--- Page excerpt ---
++++++++++

Pure-python parquet parser, for education
Project description
Por Qué: Python Parquet Parser
¿Por qué? ¿Por qué no?
Si, ¿pero por qué? ¡Porque, parquet, python!
But seriously, why "Por Qué"?
Because asking "why" leads to understanding! This project exists to answer "why does Parquet work the way it does?" by implementing it from first principles.
[!WARNING] This is a project for education, it is NOT suitable for any production uses.
Overview
Por Qué is a Python Apache Parquet parser built from scratch for educational purposes. It implements Parquet's binary format in highly-readable python to more easily provide insights into how Parquet files work internally.
Features
- Complete reader stack - Parse files, row groups, column chunks, and pages
- Metadata inspection - Parse and display Parquet file metadata
- Schema analysis - View detailed schema structure with logical types
- Row group information - Inspect row group statistics and column metadata
- Compression analysis - Calculate compression ratios and storage efficiency
- HTTP support - Read Parquet files from URLs using range requests
- Async parallelism - supports reading from async sources that support parallelism, like the files over HTTP
Installation
With pip:
pip install 'por-que'
Usage
Python API
from por_que import AsyncHttpFile, ParquetFile
# Read from local file
with open("data.parquet", "rb") as f:
parquet_file = await ParquetFile.from_reader(f, "data.parquet")
# Access file-level metadata
print(f"Total rows: {parquet_file.metadata.metadata.row_count}")
print(f"Columns: {parquet_file.metadata.metadata.column_count}")
print(f"Row groups: {parquet_file.metadata.metadata.row_group_count}")
print(f"Parquet version: {parquet_file.metadata.metadata.version}")
# Access schema information
schema = parquet_file.metadata.metadata.schema_root
print(f"Schema: {schema}")
# Access column chunks and parse data
for column_chunk in parquet_file.column_chunks:
print(f"Column: {column_chunk.path_in_schema}")
print(f" Compression: {column_chunk.codec}")
print(f" Values: {column_chunk.num_values}")
# Parse all data from the column
data = column_chunk.parse_all_data_pages(f)
print(f" First values: {data[:5]}")
# Read from URL
asnyc with AsyncHttpFile("https://example.com/data.parquet") as f:
parquet_file = await ParquetFile.from_reader(f, "https://example.com/data.parquet")
# Access pages within a column chunk
column_chunk = parquet_file.column_chunks[0]
for page in column_chunk.data_pages:
print(f"Page at offset {page.start_offset}")
print(f" Type: {page.page_type}")
print(f" Values: {page.num_values}")
print(f" Encoding: {page.encoding}")
# Serialize to JSON or dict
json_output = parquet_file.to_json(indent=2)
dict_output = parquet_file.to_dict()
# Deserialize from JSON or dict
restored = ParquetFile.from_json(json_output)
restored = ParquetFile.from_dict(dict_output)

++++++++++

--- Things to do ---
a) In the Por Qué project description, what technique does the HTTP support use to read Parquet files from URLs?
b) Duplicate the part of the Por Qué project description between "But seriously, why" and "files work internally.", inclusive.
c) Does each statement agree with the Por Qué project description? Answer yes or no for each, and quote the words of the description that decide it. (i) The project is meant for production use. (ii) The parser was built from scratch for educational purposes. (iii) The package can be installed with pip.

--- Raw data ---
++++++++++

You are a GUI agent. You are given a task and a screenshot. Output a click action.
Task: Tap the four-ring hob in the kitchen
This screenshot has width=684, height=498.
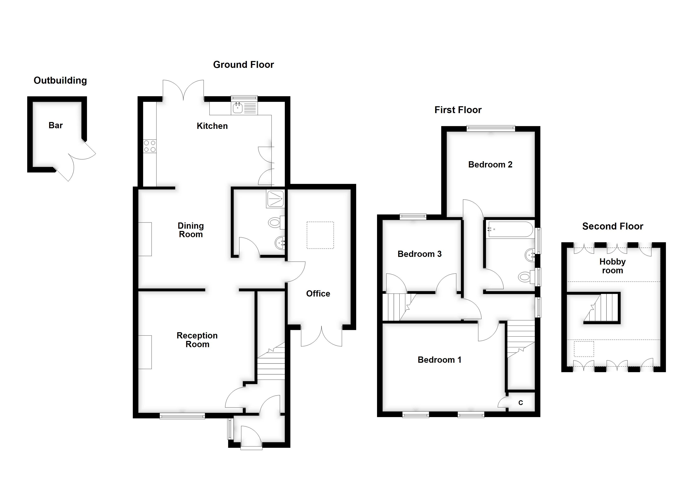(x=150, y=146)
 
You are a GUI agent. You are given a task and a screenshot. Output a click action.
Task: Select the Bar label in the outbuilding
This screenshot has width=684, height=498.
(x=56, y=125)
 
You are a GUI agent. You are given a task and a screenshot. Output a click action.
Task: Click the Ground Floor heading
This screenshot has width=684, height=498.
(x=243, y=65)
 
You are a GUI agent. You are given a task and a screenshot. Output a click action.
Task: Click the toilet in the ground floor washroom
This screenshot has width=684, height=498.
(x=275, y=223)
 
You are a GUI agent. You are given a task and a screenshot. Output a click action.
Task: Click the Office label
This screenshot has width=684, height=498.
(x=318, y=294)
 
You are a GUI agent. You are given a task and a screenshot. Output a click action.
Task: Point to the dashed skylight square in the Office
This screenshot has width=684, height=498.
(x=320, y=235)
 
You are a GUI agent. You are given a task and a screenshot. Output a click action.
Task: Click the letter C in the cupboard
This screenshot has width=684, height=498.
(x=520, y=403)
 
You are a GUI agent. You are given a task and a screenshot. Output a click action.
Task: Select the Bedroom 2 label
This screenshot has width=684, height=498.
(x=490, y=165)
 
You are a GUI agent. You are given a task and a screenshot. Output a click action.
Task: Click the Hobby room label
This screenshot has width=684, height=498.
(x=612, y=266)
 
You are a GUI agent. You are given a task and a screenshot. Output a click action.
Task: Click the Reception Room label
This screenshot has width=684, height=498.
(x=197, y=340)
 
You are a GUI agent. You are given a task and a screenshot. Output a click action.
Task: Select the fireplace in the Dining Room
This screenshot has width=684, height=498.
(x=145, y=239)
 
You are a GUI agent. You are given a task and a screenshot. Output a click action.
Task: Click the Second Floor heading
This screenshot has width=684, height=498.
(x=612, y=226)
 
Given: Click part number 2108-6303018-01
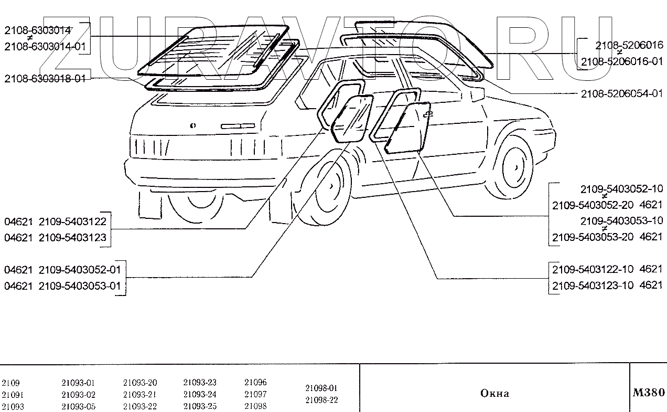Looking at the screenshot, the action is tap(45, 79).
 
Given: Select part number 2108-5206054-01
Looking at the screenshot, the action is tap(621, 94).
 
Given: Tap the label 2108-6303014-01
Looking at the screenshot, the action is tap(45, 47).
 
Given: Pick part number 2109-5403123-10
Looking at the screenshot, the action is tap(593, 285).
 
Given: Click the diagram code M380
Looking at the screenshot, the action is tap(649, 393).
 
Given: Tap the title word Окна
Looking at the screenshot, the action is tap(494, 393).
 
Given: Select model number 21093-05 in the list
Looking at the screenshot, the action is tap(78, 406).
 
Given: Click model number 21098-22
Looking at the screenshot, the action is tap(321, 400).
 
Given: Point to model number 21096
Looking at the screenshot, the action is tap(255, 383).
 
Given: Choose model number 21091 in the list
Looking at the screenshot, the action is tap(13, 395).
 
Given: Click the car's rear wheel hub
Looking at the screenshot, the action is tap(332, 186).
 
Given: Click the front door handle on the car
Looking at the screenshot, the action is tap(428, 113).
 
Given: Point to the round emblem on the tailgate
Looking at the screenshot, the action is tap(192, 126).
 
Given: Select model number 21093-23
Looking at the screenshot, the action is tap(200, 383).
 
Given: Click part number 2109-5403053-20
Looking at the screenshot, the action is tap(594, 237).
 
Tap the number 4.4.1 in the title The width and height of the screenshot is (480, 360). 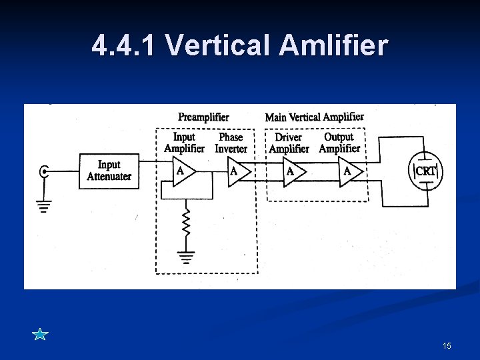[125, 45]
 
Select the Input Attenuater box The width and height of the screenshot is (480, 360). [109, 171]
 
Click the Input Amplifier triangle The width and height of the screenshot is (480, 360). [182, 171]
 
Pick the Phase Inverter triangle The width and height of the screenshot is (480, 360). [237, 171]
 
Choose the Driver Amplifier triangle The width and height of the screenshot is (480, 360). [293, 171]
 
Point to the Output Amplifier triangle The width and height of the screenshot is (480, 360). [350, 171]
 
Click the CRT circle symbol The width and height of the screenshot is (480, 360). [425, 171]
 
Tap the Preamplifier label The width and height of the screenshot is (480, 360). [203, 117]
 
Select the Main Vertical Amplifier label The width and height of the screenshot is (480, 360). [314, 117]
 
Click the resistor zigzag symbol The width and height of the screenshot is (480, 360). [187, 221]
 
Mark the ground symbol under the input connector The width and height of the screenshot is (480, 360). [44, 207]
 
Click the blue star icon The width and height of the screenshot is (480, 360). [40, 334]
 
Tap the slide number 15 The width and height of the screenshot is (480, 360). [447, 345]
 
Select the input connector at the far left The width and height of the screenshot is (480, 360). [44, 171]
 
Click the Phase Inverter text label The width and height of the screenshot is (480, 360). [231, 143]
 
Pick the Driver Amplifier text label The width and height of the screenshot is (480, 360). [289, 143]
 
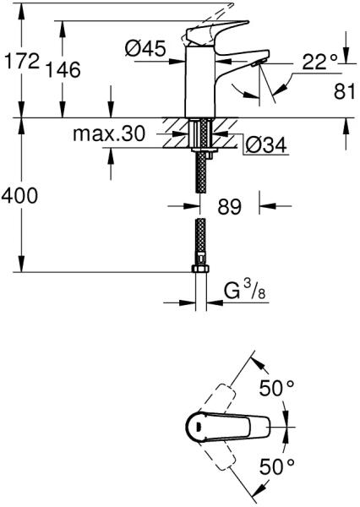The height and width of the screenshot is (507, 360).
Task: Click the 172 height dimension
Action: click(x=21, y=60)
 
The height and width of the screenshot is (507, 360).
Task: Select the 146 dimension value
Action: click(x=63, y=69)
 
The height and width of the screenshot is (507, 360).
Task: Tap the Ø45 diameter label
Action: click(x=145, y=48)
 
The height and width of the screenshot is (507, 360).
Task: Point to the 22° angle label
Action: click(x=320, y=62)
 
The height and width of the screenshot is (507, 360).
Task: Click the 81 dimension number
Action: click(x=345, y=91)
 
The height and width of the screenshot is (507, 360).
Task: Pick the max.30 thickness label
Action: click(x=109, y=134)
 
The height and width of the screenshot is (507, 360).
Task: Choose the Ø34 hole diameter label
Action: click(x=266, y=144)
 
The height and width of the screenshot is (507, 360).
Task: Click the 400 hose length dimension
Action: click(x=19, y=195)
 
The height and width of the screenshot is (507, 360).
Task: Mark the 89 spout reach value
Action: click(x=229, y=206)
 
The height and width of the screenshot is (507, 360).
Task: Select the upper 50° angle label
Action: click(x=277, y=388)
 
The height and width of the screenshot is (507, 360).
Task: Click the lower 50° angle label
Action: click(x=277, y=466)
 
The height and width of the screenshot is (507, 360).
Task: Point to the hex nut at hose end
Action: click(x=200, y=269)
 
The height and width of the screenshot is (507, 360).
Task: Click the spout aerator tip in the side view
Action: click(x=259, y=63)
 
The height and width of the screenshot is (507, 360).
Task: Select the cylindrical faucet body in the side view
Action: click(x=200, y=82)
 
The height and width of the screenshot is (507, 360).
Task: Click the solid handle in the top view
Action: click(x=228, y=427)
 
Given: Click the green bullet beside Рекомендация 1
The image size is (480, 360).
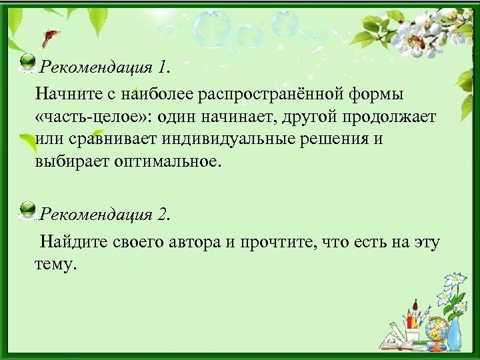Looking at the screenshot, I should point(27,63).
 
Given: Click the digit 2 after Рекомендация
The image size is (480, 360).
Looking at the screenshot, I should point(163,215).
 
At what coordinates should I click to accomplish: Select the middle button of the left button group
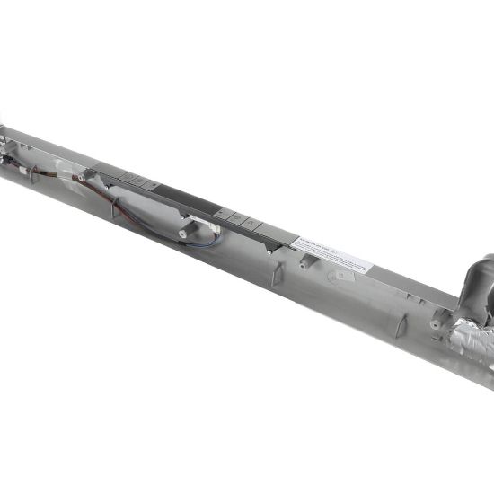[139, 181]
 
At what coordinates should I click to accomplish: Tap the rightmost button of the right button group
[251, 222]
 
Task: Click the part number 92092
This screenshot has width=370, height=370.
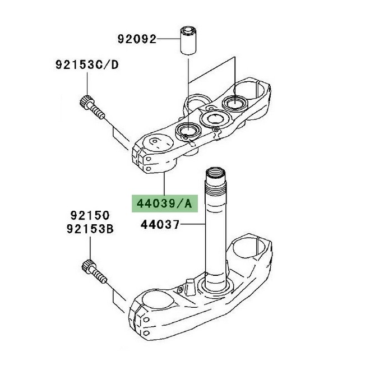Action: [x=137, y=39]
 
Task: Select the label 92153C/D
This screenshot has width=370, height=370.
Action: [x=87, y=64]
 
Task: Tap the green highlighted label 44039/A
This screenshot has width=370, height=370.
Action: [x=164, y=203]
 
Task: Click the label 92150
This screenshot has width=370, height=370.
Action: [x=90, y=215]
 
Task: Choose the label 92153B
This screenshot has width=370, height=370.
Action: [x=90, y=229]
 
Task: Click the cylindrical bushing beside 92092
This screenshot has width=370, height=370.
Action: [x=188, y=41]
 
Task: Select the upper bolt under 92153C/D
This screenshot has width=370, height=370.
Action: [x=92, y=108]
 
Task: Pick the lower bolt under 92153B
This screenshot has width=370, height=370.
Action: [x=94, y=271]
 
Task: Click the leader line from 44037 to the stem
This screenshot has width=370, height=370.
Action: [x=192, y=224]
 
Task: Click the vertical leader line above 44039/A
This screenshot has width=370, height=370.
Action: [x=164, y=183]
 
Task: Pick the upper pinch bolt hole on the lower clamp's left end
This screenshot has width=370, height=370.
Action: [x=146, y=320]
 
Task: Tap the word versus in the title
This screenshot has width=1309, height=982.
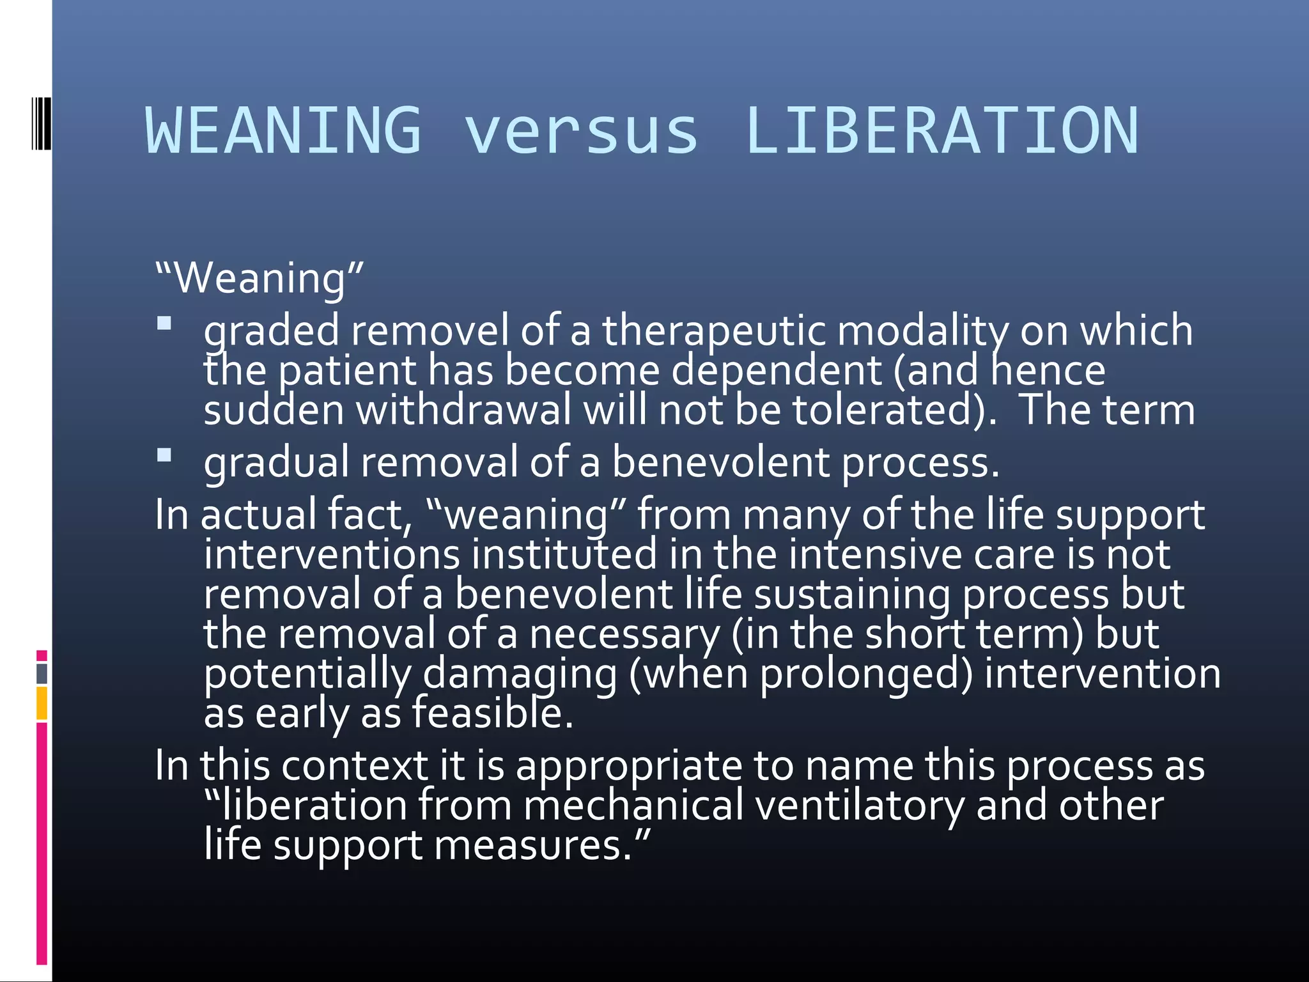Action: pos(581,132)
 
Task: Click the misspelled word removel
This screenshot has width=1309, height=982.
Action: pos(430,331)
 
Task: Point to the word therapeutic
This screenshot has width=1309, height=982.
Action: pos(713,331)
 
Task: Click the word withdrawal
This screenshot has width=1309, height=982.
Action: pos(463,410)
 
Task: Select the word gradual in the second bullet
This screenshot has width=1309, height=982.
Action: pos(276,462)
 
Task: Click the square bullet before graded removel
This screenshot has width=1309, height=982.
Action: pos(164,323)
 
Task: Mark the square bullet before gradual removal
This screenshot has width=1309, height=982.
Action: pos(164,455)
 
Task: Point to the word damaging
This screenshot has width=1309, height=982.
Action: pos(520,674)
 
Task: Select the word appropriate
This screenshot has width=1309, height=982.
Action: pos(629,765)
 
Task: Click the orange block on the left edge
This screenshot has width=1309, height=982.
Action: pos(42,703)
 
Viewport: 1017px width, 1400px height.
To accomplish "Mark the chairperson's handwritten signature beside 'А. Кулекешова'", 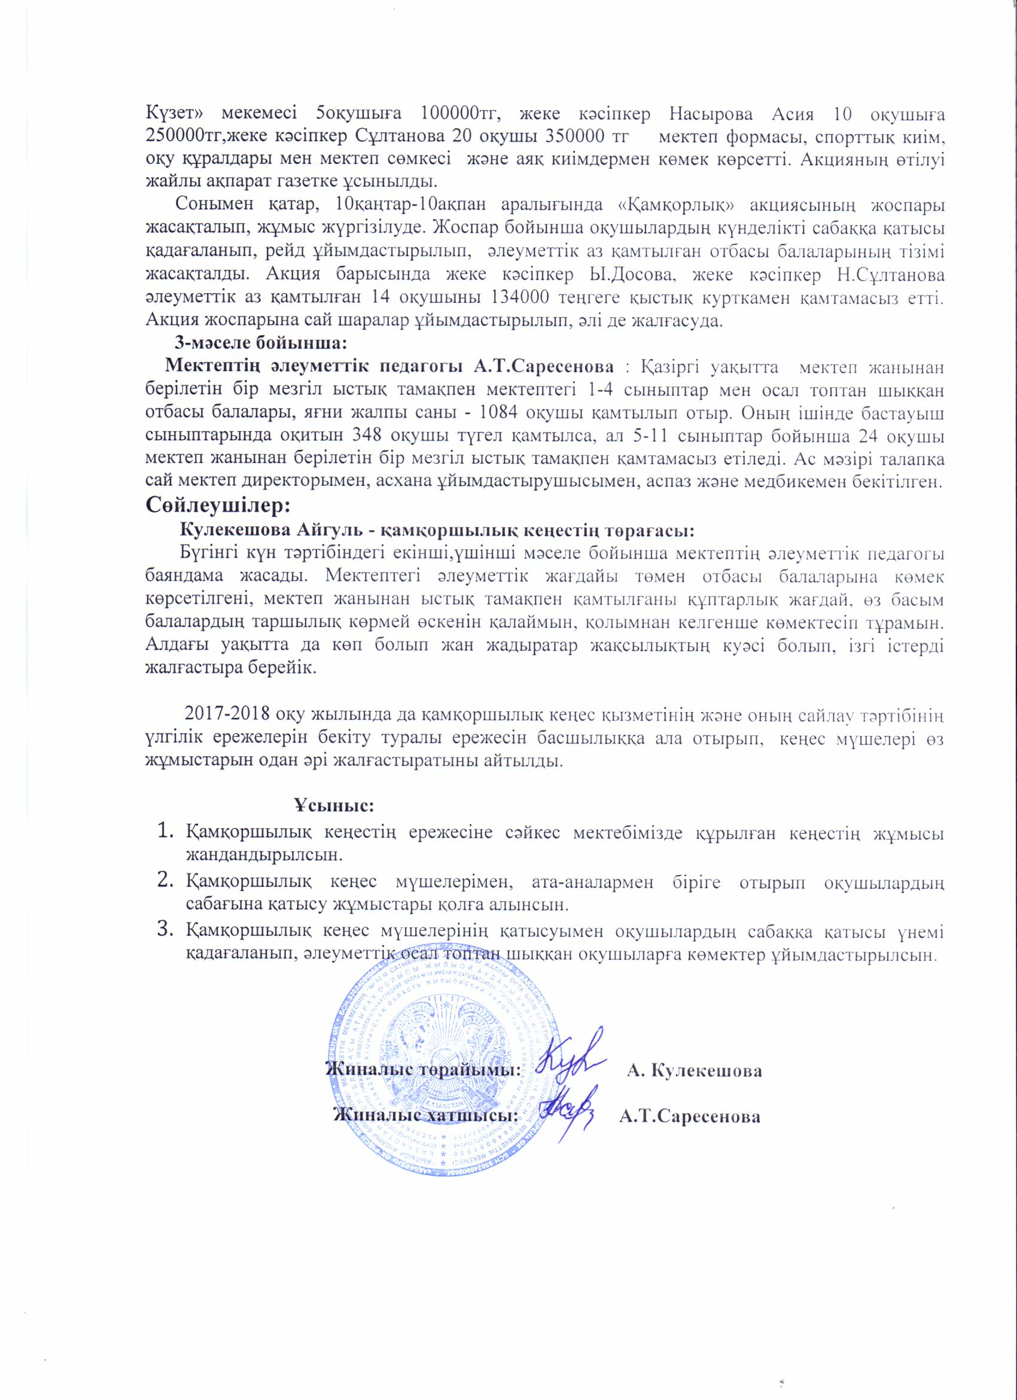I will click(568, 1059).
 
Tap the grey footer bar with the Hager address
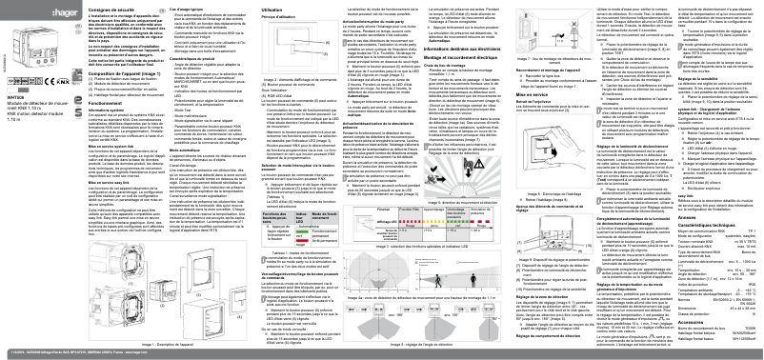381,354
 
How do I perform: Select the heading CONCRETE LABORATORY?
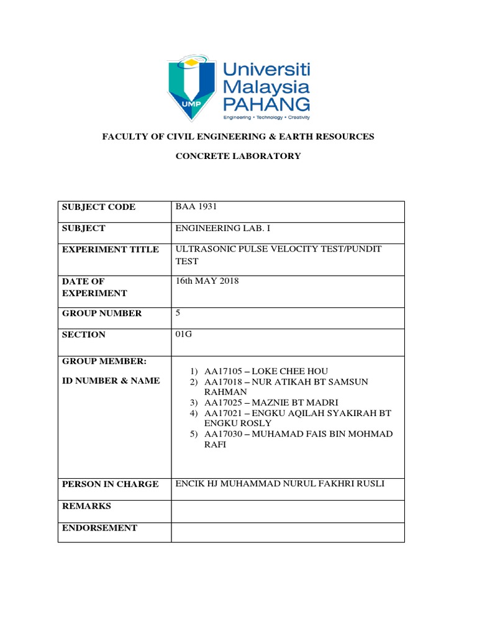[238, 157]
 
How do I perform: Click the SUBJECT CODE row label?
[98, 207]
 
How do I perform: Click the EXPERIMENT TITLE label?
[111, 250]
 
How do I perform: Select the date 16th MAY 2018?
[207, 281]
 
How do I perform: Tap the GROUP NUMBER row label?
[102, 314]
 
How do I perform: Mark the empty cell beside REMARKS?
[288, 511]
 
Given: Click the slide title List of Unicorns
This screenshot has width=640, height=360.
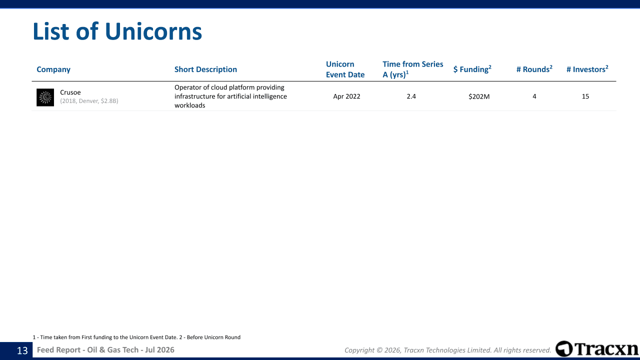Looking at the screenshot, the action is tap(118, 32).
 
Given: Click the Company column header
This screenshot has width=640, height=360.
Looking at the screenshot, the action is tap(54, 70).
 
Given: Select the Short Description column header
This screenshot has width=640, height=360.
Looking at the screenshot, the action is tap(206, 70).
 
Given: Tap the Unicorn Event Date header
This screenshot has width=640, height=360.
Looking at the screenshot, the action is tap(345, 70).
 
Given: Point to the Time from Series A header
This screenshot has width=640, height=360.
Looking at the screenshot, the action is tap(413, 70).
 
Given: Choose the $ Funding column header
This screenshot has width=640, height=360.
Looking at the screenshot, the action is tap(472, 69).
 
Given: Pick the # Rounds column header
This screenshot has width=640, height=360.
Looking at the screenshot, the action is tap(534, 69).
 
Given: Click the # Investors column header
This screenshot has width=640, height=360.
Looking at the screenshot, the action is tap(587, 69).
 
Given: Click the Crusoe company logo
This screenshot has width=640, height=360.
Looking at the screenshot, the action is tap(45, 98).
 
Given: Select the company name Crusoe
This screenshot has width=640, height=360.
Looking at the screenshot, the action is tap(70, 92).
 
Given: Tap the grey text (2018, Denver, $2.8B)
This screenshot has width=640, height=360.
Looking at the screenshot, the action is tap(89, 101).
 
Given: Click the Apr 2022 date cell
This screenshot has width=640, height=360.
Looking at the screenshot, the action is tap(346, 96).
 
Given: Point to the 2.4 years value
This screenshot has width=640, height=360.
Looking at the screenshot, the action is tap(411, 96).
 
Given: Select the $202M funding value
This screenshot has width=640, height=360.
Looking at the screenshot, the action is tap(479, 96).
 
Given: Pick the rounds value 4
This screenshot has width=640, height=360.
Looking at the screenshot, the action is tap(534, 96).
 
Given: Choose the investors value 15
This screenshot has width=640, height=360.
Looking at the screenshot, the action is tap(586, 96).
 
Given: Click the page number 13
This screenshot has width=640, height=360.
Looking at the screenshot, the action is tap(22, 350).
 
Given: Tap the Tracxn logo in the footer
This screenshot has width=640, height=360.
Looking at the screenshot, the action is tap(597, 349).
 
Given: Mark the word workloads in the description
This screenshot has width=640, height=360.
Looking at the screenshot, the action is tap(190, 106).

++++++++++

--- List of solutions ---
a) It uses range requests.

b)
But seriously, why "Por Qué"?
Because asking "why" leads to understanding! This project exists to answer "why does Parquet work the way it does?" by implementing it from first principles.
[!WARNING] This is a project for education, it is NOT suitable for any production uses.
Overview
Por Qué is a Python Apache Parquet parser built from scratch for educational purposes. It implements Parquet's binary format in highly-readable python to more easily provide insights into how Parquet files work internally.

c)
(i) No: "it is NOT suitable for any production uses."
(ii) Yes: "Por Qué is a Python Apache Parquet parser built from scratch for educational purposes."
(iii) Yes: "pip install 'por-que'"